## WHAT YOU NEED TO DO
Please transcribe the text on intelligent Q&A and AI computing power below word for word, from its first line through its last.

## EXERCISE TEXT
Through the AI process, different intelligent Q&A can be generated for various industries and scenarios, managing the upper and lower levels and front and back-end facilities of intelligent Q&A in a one-stop manner, controlling user demand, and gaining insights into cutting-edge trends.
Refer to the demo video:
Industry Background¶
The global artificial intelligence industry is experiencing explosive growth, leading to an exponential increase in demand for intelligent computing power.
SemiAnalysis
GPT-4 was trained on approximately 25,000 A100 GPUs (utilization rate of 32%-36%) for 90-100 days, with a single training cost of $63 million.
Elon Musk
Training GPT-5 may require 30,000 to 50,000 H100 GPUs.
In China, computing power has become a hot topic in the new infrastructure for productivity, with policies being introduced intensively from central to local levels.
- February 2024: The State-owned Assets Supervision and Administration Commission of the State Council clearly stated that central enterprises should plan the development of AI as part of their overall work and accelerate the construction of a number of intelligent computing power centers.
- Six departments including the People's Bank of China and the Ministry of Industry and Information Technology jointly issued a document encouraging financial institutions to increase credit support for green and low-carbon computing power infrastructure.

## SOURCE DATA

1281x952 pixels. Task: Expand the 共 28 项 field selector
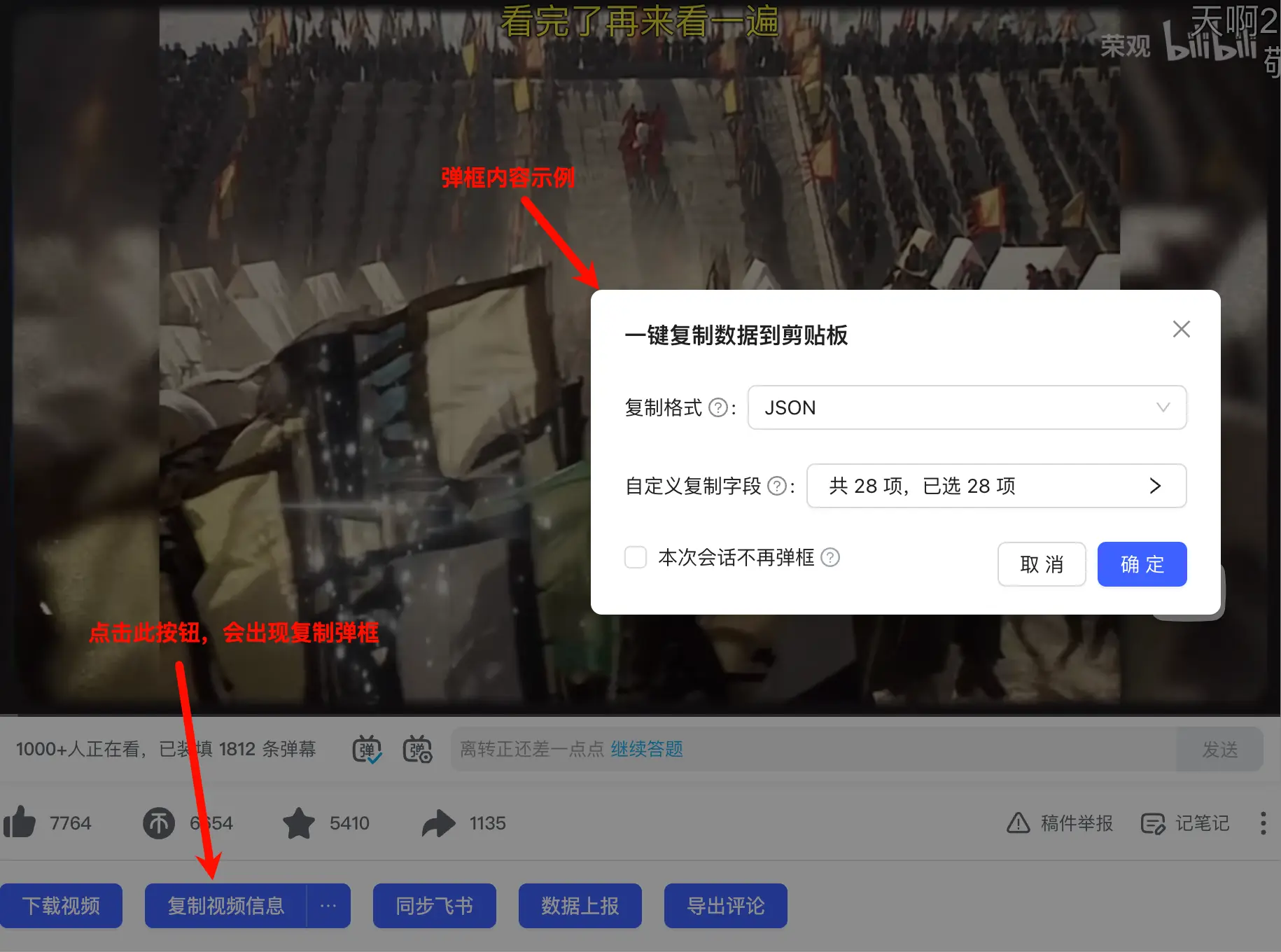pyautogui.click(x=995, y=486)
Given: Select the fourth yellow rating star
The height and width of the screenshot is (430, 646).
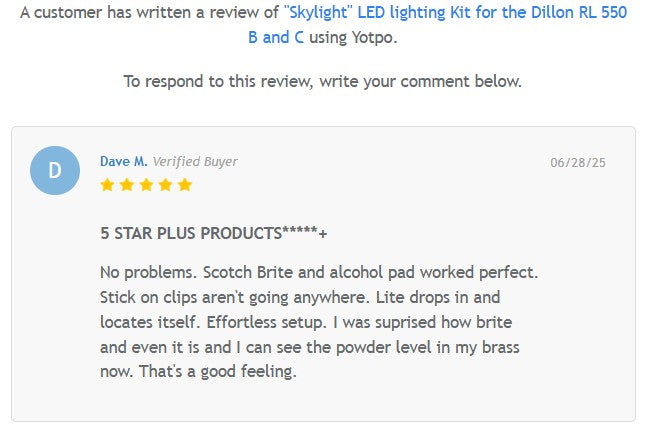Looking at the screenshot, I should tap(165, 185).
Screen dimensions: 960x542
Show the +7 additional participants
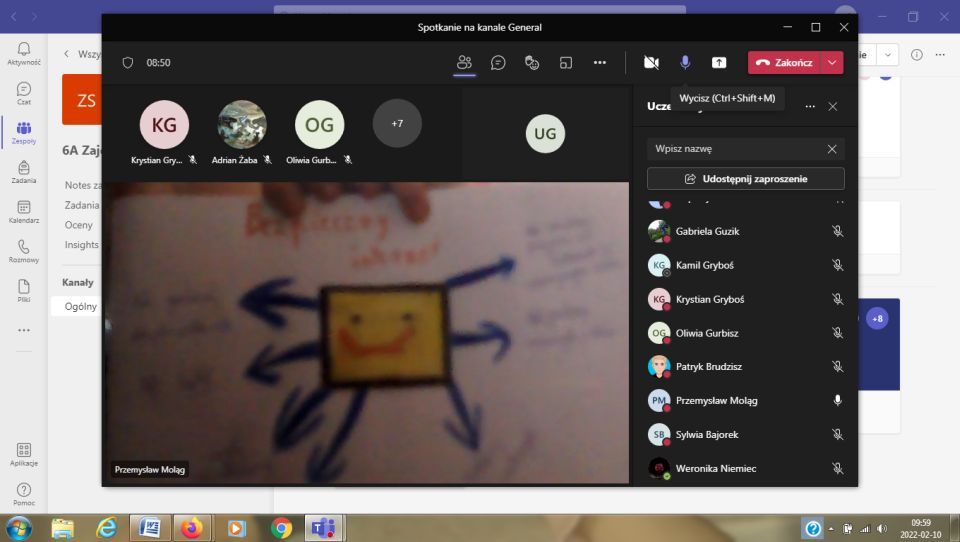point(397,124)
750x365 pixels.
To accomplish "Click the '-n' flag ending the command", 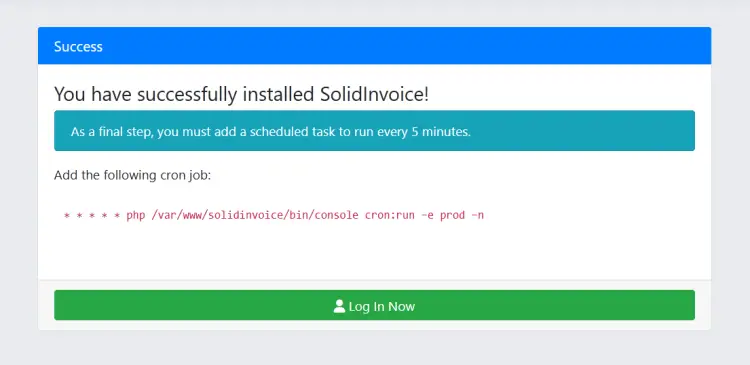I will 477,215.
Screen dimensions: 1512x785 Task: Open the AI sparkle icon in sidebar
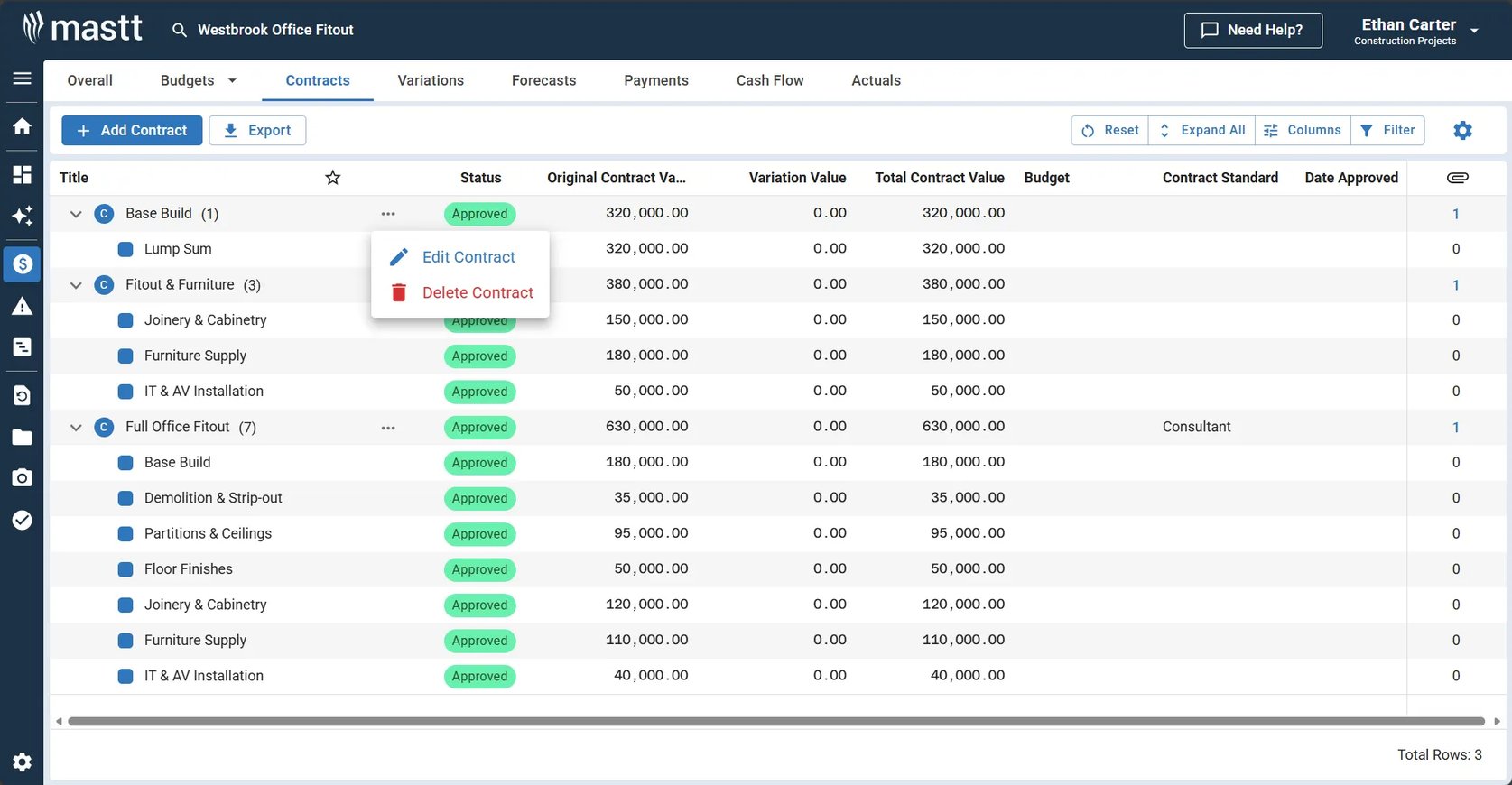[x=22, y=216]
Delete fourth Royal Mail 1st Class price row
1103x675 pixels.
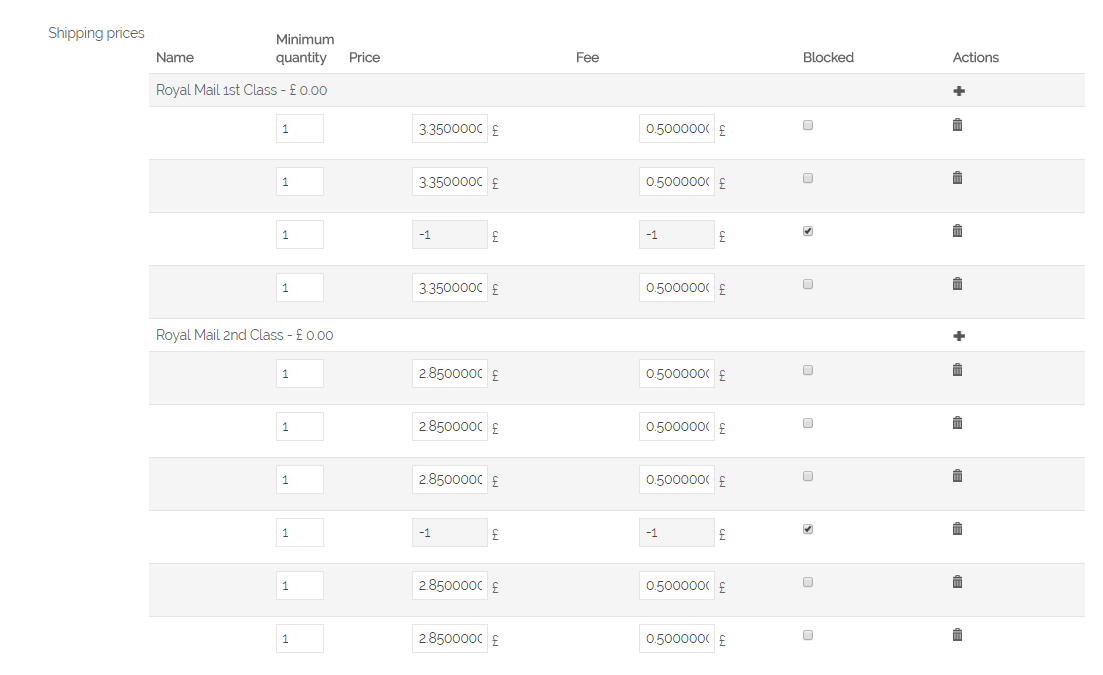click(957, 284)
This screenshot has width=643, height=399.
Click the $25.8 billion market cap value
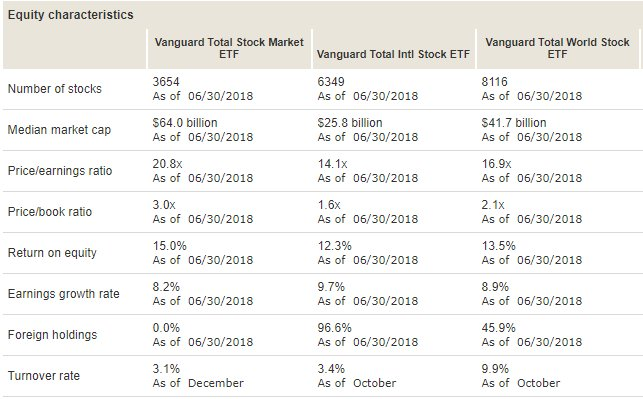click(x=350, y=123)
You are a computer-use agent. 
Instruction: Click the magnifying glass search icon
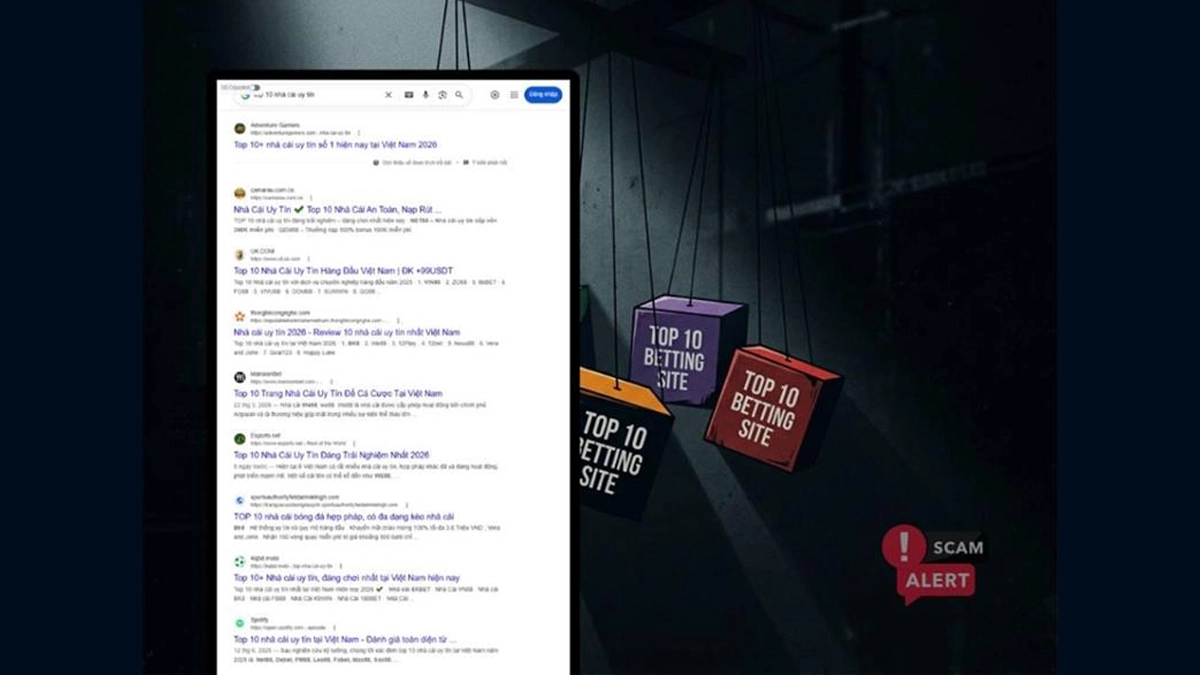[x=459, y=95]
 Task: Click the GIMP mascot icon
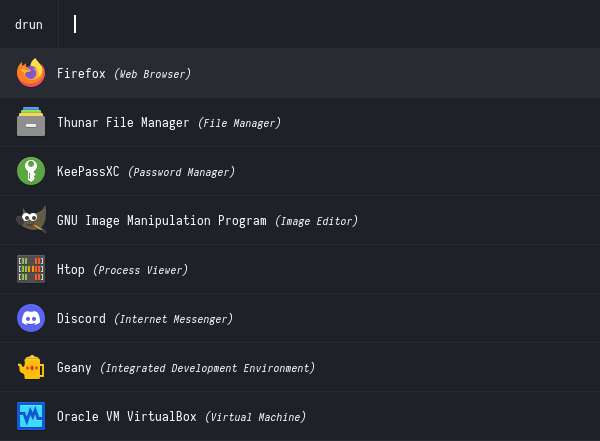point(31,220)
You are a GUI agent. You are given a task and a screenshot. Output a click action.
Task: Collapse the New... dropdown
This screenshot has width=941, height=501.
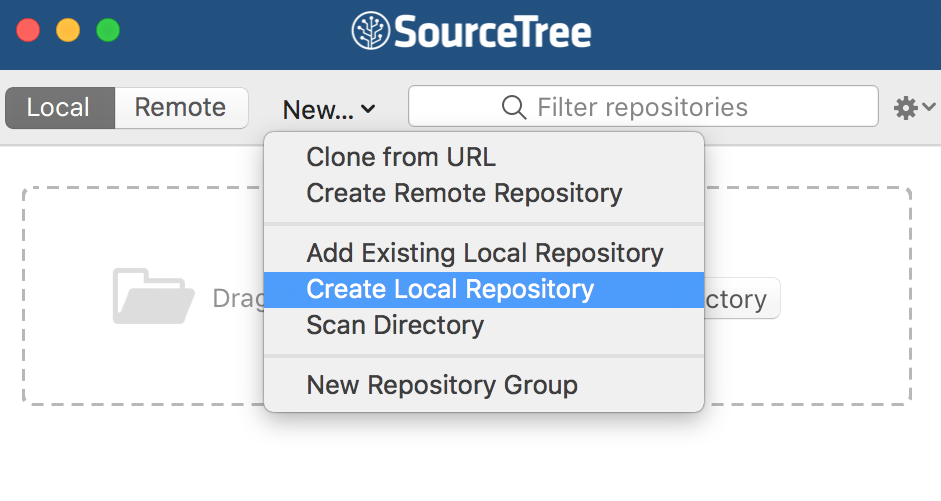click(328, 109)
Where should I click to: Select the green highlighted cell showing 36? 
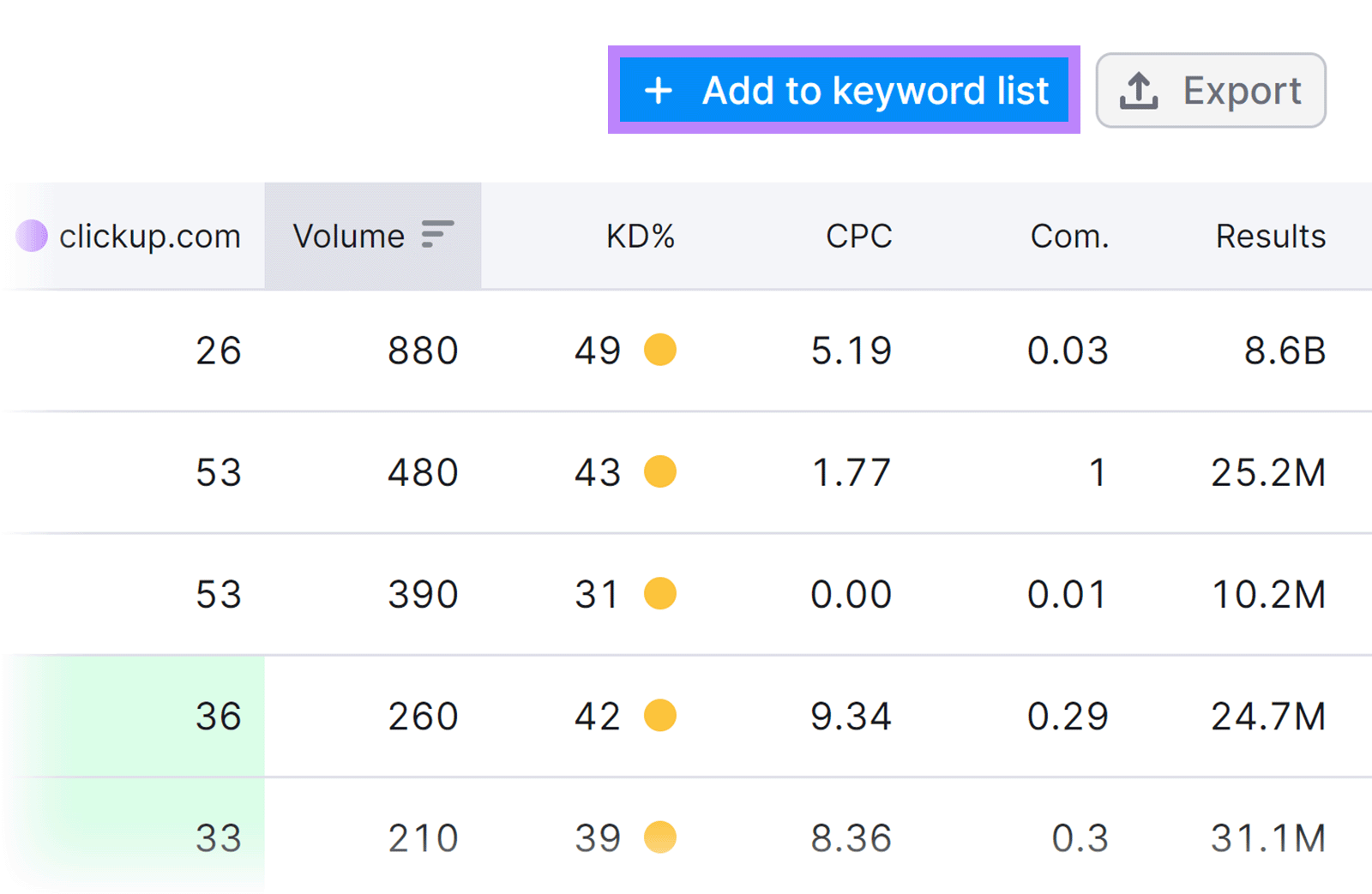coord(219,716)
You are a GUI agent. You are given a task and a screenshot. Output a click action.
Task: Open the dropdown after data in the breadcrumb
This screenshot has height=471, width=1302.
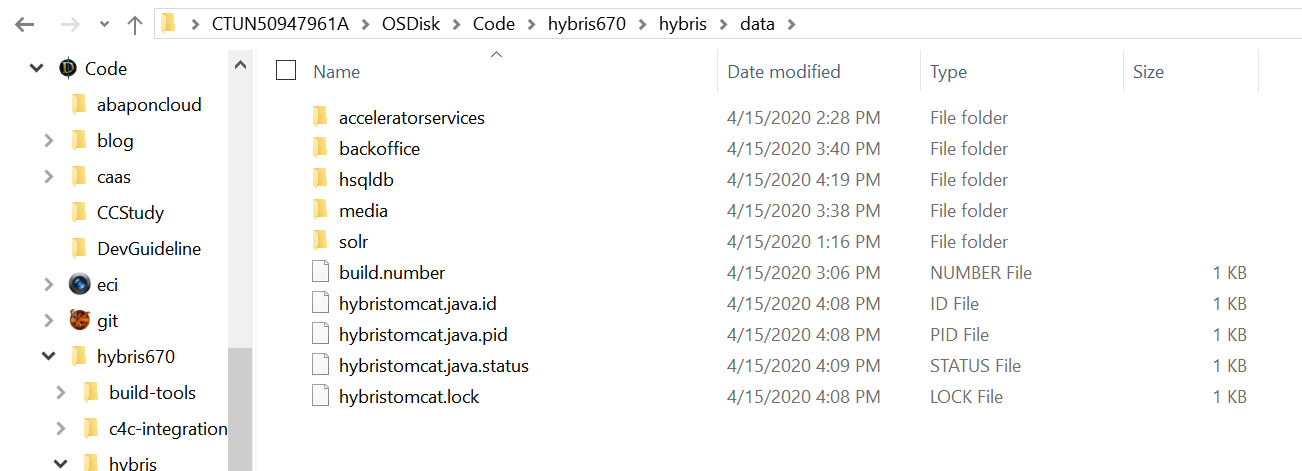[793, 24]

## RESPONSE TO THE TASK
Through the AI process, different intelligent Q&A can be generated for various industries and scenarios, managing the upper and lower levels and front and back-end facilities of intelligent Q&A in a one-stop manner, controlling user demand, and gaining insights into cutting-edge trends.
Refer to the demo video:
Industry Background¶
The global artificial intelligence industry is experiencing explosive growth, leading to an exponential increase in demand for intelligent computing power.
SemiAnalysis
GPT-4 was trained on approximately 25,000 A100 GPUs (utilization rate of 32%-36%) for 90-100 days, with a single training cost of $63 million.
Elon Musk
Training GPT-5 may require 30,000 to 50,000 H100 GPUs.
In China, computing power has become a hot topic in the new infrastructure for productivity, with policies being introduced intensively from central to local levels.
- February 2024: The State-owned Assets Supervision and Administration Commission of the State Council clearly stated that central enterprises should plan the development of AI as part of their overall work and accelerate the construction of a number of intelligent computing power centers.
- Six departments including the People's Bank of China and the Ministry of Industry and Information Technology jointly issued a document encouraging financial institutions to increase credit support for green and low-carbon computing power infrastructure.